Il sequestro operato è stato eseguito ai sensi dell’articolo 322 ter cp; trattasi quindi di sequestro per equivalente.
Il tribunale del riesame pone in evidenza come il B. fosse marito della consulente della S.r.l. sopraindicata. Tale società aveva assunto numerosi lavoratori extracomunitari che, secondo la tesi d’accusa, venivano sfruttati, fatti lavorare per molte ore al giorno e sottopagati.
Ebbene, quanto ai fondi depositati sul conto corrente dei B., essi sono stati ritenuti in realtà di pertinenza della moglie, De M. C., in quanto a costei il B. ebbe a rilasciare delega; quanto agli altri rapporti, la cointestazione è stata ritenuta elemento sufficiente per ritenere che titolare effettiva degli stessi fosse la predetta.
Ricorre per cassazione il difensore del B. e deduce violazione di legge. Perché possa procedersi a sequestro preventivo per equivalente occorrono alcuni presupposti. Innanzitutto, la persona deve essere indagata per uno dei reati per i quali è consentita la confisca per equivalente, in secondo luogo è necessario che nella sfera giuridico-patrimoniale del predetto indagato non sia stato reperito il prezzo o il profitto del reato, in terzo luoghi beni da sequestrare non devono appartenere a persona estranea al reato. Ebbene, il reato che consente la confisca per equivalente, nel caso in esame è quello del capo D), rubricato come truffa aggravata. La persona indagata è la moglie del ricorrente. Il ricorrente è stato arbitrariamente ritenuto un intestatario fittizio di fondi che in realtà sarebbero di pertinenza del coniuge; ciò semplicemente sulla base del fatto che alla signora De M. è stata rilasciata delega ad operare sul conto corrente del B.. La circostanza non appare affatto né univoca né concludente, atteso che viceversa i fondi giacenti sul conto del ricorrente presso il Credito emiliano derivano essenzialmente dall’accredito dello stipendio del B., dipendente del Ministero della Difesa. Detto conto, inoltre, evidenzia “movimenti” attinenti alla gestione della vita domestica (pagamento di fornitura di acqua, gas, luce ecc., pagamento di premi assicurativi ed altro). Né va trascurato che i due coniugi vivono in regime di separazione dei beni, di talché la cointestazione degli altri rapporti non sta necessariamente a significare comunanza di proprietà e, meno che mai, mera apparenza della proprietà del B.. La giurisprudenza di legittimità ha chiarito che la cointestazione non può comportate la presunzione che l’intero patrimonio sia nella completa disponibilità di uno dei cointestatari.
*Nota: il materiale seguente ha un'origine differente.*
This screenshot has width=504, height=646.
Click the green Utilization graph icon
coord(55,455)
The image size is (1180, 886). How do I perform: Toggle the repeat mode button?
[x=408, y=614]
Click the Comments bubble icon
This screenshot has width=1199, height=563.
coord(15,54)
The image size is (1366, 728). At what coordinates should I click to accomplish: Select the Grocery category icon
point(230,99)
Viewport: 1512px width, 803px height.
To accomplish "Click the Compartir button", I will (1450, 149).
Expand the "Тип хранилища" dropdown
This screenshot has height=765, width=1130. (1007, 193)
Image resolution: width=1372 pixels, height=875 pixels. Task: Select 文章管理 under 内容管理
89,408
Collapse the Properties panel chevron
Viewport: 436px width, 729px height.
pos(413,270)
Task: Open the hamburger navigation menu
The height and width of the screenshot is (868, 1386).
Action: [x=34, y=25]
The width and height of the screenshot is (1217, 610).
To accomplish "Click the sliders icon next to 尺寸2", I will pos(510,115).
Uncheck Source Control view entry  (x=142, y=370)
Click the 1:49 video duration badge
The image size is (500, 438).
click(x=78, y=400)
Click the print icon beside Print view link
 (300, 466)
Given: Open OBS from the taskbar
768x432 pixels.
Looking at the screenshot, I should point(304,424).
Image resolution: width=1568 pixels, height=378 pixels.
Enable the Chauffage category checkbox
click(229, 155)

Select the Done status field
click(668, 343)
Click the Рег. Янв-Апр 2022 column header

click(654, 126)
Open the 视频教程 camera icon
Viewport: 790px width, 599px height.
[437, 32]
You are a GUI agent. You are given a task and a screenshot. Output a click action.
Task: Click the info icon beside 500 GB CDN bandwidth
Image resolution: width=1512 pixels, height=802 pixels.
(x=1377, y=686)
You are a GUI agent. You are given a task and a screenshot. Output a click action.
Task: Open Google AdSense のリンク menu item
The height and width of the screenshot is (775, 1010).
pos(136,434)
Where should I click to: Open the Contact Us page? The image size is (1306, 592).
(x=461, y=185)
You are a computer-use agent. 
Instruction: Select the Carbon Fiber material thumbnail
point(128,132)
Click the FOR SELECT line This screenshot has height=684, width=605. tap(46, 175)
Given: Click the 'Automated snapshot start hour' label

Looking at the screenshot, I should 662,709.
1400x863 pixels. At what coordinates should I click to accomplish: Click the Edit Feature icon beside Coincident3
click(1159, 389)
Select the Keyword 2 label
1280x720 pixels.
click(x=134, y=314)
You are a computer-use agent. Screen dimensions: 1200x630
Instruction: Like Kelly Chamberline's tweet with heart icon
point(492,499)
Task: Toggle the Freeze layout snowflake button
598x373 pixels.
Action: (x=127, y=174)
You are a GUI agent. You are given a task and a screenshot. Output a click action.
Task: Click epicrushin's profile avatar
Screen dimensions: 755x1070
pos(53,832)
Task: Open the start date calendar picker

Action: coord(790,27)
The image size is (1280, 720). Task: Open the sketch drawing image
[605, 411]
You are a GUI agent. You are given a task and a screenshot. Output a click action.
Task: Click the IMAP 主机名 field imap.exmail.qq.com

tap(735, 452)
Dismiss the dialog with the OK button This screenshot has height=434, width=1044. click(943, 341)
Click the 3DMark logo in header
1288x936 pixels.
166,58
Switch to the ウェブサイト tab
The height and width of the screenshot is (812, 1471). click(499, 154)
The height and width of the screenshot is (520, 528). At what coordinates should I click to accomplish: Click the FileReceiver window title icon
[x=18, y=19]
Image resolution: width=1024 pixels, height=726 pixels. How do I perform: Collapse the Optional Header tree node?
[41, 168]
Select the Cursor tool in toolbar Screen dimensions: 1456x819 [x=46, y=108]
Il Tdr avrebbe dovuto analizzare le giacenze e “i movimenti” evidenziati dal dossier titoli e dal fondo di investimento, per tentare di accertare quali fossero di pertinenza del B. e quali della De M.. Invero spetta all’Accusa l’onere di dimostrare l’esistenza di discrasia tra intestazione formale ed effettiva disponibilità del bene.
Considerato in diritto
Il ricorso è fondato e merita accoglimento; conseguentemente il provvedimento impugnato va annullato con rinvio al medesimo tribunale per nuovo esame. Secondo il TdR di Lecce, la delega ad operare sul conto del B. è indicativa del fatto che reale proprietaria dei fondi sia la De M., in quanto il difensore del primo non ha prospettato l’esistenza di vincoli o condizioni. Ciò consente alla delegata di effettuare sul danaro giacente sul predetto conto tutte le operazioni che potrebbe fare il titolare del conto stesso e tale potenzialità viene ritenuta sufficiente a ravvisare il presupposto voluto dalla norma, mentre non rilevano le modalità con le quali la provvista si è formata.
L’assunto non può essere condiviso, atteso che, specie se la delega è rilasciata ad uno stretto congiunto, è quantomai raro che vengano stabilite ed ufficializzate precise regole di condotta e che vengano posti dei limiti al delegato, atteso il rapporto fiduciario che solitamente vige, appunto, tra strettissimi parenti. Trattasi di un principio di comune esperienza che il collegio cautelare avrebbe dovuto contrastare con precisi elementi fattuali e con stringenti valutazioni logiche. Né può dirsi che siano del tutto irrilevante le modalità con le quali il predetto conto corrente è stato alimentato, potendo essere, significativi i tempi, l’ammontare degli importi, le causali di tali versamenti.
In mancanza di un qualsiasi approfondimento in tal senso, rappresenta nient’altro che una mera presunzione, sfornita di qualsiasi base concreta, quella in base alla quale i fondi giacenti su di un conto intestato ad un soggetto (eventualmente produttore di reddito) siano da ricondurre alla disponibilità del coniuge. Il TdR non si è neanche fatto carico di accertare se eventualmente il B. disponesse di autonoma fonte di reddito (con il ricorso si afferma che lo stesso percepisce uno stipendio da rapporto di lavoro subordinato) che abbia determinato la giacenza di liquidità. Quanto ai rapporti contestati,il collegio cautelare non chiarisce sulla base di quali emergenze abbia fondato la sua presunzione.
Allo stato manca, dunque, un accettabile grado di certezza per affermare la natura di mero prestanome del B. e quindi la reale disponibilità dei fondi da parte della indagata De M. C.; con tutte le conseguenze del caso.
P.Q.M.
Annulla il provvedimento impugnato con rinvio, per nuovo esame, al tribunale di Lecce.